→ **Given text**:
Author: David P. Colley, photographs by Elizabeth Keegin Colley (Princeton Architectural Press, 2013)
We are spoiled in Metro Vancouver. With so many wonderful urban parks at our fingertips – from Stanley Park to Cates Park, Holland Park to Confederation Park – it is easy for us to dismiss similar spaces from a different part of the world.
I, for one, have always had difficulty understanding the excitement and clamour around the many popular parks in New York City. Having never visited the NYC area, I could never truly get a sense of what made places such as Central Park and Prospect Park so significant, despite being constantly bombarded with their importance through mass media culture. As I began reading Prospect Park: Olmsted & Vaux’s Brooklyn Masterpiece the larger picture began to sink in, however. Instantaneously lost within the two-page spreads of magnificent trees and winding trails, I began to see why the parks designed by two of the best landscape designers of this past generation, stand towering above other similar parks.
The book is simple in is organized chronologically, from oldest information to the most recent. It is, in no other way, a historical guide through the trials and tribulations of Prospect Park. As such, it never reads solely as a history book. There are facts and dates, but the authors manage to seamlessly integrate the mundane details within a larger poetic story, exciting the reader to delve more deeply into the information.
We start with The Beginning, an introduction and overview that highlights certain key things to know about Prospect Park. In chapter two, we are handed extraordinary character sketches of Stranahan, Vaux, and Olmsted – a fascinating and wonderfully written account of men who were not legends during their time, but were prominent individuals in their own right.

→ **Items**:
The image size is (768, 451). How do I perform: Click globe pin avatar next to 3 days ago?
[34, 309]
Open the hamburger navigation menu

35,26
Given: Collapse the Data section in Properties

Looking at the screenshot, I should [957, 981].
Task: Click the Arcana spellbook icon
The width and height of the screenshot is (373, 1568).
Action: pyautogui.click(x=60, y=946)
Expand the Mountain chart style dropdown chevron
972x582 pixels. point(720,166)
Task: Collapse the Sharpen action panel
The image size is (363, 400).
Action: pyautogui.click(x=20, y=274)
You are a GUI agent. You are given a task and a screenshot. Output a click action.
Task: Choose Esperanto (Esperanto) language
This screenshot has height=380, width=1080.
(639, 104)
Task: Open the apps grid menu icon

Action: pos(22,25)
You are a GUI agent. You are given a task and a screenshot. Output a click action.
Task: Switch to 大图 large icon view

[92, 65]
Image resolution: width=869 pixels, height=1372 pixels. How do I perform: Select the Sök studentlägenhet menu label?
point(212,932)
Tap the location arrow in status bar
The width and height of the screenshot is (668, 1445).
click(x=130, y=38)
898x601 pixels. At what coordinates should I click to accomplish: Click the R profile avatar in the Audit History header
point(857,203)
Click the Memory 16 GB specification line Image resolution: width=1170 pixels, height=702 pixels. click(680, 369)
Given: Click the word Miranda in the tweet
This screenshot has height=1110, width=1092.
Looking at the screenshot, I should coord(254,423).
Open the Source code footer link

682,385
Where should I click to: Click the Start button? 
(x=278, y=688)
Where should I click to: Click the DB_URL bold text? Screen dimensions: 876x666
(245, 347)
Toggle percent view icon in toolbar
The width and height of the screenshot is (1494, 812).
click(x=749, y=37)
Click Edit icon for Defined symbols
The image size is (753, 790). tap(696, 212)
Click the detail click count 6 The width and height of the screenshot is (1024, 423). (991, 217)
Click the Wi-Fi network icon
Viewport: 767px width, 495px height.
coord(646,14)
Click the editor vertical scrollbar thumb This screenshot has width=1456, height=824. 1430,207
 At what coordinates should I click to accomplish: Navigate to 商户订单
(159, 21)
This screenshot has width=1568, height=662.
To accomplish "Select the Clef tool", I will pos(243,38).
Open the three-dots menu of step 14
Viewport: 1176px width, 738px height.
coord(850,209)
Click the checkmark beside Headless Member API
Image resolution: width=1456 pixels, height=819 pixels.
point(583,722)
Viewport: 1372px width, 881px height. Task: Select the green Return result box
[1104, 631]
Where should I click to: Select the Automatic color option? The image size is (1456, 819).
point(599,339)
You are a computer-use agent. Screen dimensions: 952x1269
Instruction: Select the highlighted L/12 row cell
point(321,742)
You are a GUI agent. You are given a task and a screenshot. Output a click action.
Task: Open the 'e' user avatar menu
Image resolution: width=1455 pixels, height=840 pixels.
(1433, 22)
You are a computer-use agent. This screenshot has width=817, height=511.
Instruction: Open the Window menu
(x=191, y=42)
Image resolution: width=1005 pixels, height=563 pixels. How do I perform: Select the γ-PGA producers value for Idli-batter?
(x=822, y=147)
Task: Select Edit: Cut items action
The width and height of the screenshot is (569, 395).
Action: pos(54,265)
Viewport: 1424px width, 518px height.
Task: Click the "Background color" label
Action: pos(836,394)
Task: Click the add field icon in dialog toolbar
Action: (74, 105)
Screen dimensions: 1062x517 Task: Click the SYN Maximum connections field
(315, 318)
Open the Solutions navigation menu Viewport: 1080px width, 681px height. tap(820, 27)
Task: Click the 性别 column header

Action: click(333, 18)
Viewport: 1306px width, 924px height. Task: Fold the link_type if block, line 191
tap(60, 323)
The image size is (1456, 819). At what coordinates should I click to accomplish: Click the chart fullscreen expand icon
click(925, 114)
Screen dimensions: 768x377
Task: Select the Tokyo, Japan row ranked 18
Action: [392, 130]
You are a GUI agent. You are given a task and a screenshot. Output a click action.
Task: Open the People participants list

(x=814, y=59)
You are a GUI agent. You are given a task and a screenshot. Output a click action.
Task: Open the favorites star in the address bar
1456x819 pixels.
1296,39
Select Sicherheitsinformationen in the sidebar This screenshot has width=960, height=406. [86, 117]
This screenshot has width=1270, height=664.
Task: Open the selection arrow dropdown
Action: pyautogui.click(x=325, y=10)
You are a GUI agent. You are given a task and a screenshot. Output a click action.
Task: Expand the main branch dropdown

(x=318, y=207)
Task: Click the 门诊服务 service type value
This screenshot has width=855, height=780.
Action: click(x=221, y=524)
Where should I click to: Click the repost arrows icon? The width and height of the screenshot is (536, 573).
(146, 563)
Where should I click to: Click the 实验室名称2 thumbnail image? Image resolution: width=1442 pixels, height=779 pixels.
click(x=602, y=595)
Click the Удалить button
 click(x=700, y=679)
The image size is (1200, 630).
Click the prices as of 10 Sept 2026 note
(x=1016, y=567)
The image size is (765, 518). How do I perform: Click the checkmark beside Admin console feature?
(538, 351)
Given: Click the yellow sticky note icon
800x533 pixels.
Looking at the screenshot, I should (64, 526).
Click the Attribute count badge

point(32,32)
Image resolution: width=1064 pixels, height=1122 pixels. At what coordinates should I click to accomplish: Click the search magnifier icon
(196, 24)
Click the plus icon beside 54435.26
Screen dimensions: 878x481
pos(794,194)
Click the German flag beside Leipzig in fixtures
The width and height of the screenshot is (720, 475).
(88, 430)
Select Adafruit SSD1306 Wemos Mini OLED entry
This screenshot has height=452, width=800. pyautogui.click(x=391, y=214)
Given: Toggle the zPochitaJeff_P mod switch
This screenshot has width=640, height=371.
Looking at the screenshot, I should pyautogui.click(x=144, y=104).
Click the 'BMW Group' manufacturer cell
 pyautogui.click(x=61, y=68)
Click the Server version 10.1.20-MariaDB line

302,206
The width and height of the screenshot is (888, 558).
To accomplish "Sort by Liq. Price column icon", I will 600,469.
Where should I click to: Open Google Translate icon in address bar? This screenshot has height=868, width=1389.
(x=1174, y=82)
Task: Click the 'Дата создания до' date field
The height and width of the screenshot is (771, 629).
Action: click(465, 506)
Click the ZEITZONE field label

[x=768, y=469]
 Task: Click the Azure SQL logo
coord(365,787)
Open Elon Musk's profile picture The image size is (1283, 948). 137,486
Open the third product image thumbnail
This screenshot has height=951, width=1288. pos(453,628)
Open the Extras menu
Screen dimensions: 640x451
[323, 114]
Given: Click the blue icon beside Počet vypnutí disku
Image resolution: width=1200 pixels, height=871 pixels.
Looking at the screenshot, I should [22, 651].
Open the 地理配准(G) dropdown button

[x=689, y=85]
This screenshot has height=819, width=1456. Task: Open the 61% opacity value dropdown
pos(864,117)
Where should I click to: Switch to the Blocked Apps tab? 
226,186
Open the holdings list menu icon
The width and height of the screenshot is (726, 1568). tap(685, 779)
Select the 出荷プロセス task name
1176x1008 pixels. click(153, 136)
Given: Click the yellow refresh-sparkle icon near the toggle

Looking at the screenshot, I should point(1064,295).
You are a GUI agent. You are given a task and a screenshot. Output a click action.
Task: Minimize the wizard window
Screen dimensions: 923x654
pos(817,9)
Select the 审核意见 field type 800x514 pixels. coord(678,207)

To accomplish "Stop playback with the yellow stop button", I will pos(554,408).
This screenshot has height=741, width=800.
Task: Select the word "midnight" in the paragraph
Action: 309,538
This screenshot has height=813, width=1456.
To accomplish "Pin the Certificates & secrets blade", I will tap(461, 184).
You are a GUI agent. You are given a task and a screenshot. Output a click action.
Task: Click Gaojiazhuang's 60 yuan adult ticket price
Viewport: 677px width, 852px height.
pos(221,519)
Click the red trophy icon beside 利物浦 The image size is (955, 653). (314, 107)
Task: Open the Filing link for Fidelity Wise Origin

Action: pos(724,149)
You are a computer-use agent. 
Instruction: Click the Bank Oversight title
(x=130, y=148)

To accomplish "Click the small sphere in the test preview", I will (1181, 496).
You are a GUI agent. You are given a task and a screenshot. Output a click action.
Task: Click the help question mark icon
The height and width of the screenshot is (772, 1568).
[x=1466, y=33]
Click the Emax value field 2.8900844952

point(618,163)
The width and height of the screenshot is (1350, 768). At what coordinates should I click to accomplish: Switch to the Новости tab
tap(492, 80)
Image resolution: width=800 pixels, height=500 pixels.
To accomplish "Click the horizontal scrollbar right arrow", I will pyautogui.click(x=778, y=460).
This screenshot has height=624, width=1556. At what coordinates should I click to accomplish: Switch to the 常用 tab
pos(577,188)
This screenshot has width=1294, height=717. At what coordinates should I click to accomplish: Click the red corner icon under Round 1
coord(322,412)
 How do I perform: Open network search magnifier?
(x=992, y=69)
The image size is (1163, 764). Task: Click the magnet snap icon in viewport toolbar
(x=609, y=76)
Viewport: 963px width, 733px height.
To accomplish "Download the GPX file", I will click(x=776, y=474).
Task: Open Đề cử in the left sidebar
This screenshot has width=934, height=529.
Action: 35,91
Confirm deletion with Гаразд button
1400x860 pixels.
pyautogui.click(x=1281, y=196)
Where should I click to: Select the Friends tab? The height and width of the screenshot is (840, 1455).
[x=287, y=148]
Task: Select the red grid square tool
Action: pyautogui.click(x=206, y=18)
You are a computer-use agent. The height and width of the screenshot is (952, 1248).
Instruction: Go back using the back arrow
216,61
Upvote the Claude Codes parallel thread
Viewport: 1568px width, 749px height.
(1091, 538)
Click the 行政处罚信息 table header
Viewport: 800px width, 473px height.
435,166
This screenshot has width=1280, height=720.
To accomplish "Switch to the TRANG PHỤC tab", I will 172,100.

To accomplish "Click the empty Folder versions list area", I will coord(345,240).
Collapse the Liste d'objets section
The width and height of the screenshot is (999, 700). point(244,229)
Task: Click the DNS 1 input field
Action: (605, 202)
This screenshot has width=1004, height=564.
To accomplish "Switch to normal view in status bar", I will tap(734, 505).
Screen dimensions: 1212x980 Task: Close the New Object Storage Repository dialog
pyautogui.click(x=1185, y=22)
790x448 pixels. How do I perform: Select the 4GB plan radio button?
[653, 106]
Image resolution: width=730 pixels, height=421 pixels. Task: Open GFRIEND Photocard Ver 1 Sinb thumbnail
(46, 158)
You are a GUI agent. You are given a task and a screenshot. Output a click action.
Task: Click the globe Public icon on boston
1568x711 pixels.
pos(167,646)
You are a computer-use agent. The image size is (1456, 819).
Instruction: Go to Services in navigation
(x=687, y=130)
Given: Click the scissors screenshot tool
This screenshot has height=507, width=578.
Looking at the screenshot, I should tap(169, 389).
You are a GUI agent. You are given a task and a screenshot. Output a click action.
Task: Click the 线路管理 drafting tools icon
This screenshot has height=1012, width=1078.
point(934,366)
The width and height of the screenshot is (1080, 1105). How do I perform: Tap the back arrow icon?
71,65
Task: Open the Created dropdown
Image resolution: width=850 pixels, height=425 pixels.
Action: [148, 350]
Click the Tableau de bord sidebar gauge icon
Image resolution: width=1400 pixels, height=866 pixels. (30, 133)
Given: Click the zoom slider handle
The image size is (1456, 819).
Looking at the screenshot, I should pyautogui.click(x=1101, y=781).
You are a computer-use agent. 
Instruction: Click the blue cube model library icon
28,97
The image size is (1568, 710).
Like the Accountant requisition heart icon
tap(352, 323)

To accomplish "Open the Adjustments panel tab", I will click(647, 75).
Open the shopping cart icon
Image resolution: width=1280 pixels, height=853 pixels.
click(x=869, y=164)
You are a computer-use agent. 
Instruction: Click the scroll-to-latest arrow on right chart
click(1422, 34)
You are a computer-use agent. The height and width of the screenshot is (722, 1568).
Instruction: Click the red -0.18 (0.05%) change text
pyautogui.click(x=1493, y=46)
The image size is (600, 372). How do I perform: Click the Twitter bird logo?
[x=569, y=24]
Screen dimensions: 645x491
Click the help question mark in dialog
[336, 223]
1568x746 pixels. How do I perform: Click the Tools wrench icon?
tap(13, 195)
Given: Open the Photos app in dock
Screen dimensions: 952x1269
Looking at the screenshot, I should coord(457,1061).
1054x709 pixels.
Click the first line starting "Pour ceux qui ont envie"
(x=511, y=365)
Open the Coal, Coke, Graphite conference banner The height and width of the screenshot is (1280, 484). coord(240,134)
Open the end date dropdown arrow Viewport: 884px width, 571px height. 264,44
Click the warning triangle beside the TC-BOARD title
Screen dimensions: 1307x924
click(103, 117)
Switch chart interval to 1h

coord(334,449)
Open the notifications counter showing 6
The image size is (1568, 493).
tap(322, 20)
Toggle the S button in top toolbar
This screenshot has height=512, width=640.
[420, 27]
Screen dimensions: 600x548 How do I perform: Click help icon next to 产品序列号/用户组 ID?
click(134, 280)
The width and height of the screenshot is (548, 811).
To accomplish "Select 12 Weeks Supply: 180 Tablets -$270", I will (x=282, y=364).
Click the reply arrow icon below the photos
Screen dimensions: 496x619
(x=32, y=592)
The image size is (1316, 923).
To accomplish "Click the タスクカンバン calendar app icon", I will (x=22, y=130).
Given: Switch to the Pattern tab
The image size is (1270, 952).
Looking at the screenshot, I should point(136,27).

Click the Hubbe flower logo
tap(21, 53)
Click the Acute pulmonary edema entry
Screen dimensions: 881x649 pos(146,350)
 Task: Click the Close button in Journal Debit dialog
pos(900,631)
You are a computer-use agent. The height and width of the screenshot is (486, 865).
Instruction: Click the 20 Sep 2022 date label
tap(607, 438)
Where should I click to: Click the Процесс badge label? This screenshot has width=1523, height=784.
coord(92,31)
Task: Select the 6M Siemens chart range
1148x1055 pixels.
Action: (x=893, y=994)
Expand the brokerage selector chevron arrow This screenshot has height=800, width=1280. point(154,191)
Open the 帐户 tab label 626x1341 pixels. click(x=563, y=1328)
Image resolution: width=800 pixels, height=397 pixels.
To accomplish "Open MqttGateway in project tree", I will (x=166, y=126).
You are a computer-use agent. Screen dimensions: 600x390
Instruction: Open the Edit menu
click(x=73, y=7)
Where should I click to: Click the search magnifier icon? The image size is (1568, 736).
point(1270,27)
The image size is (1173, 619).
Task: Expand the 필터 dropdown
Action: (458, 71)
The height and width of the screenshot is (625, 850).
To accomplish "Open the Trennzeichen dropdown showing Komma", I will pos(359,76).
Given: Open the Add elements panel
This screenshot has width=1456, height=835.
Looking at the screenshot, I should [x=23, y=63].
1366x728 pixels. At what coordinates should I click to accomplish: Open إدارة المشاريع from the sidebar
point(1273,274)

→ **Instruction**:
Retype the part of the Prospect Park book review that opens with the words containing "I, for one, have" and closes with "other similar parks.".

→ **Written response**:
I, for one, have always had difficulty understanding the excitement and clamour around the many popular parks in New York City. Having never visited the NYC area, I could never truly get a sense of what made places such as Central Park and Prospect Park so significant, despite being constantly bombarded with their importance through mass media culture. As I began reading Prospect Park: Olmsted & Vaux’s Brooklyn Masterpiece the larger picture began to sink in, however. Instantaneously lost within the two-page spreads of magnificent trees and winding trails, I began to see why the parks designed by two of the best landscape designers of this past generation, stand towering above other similar parks.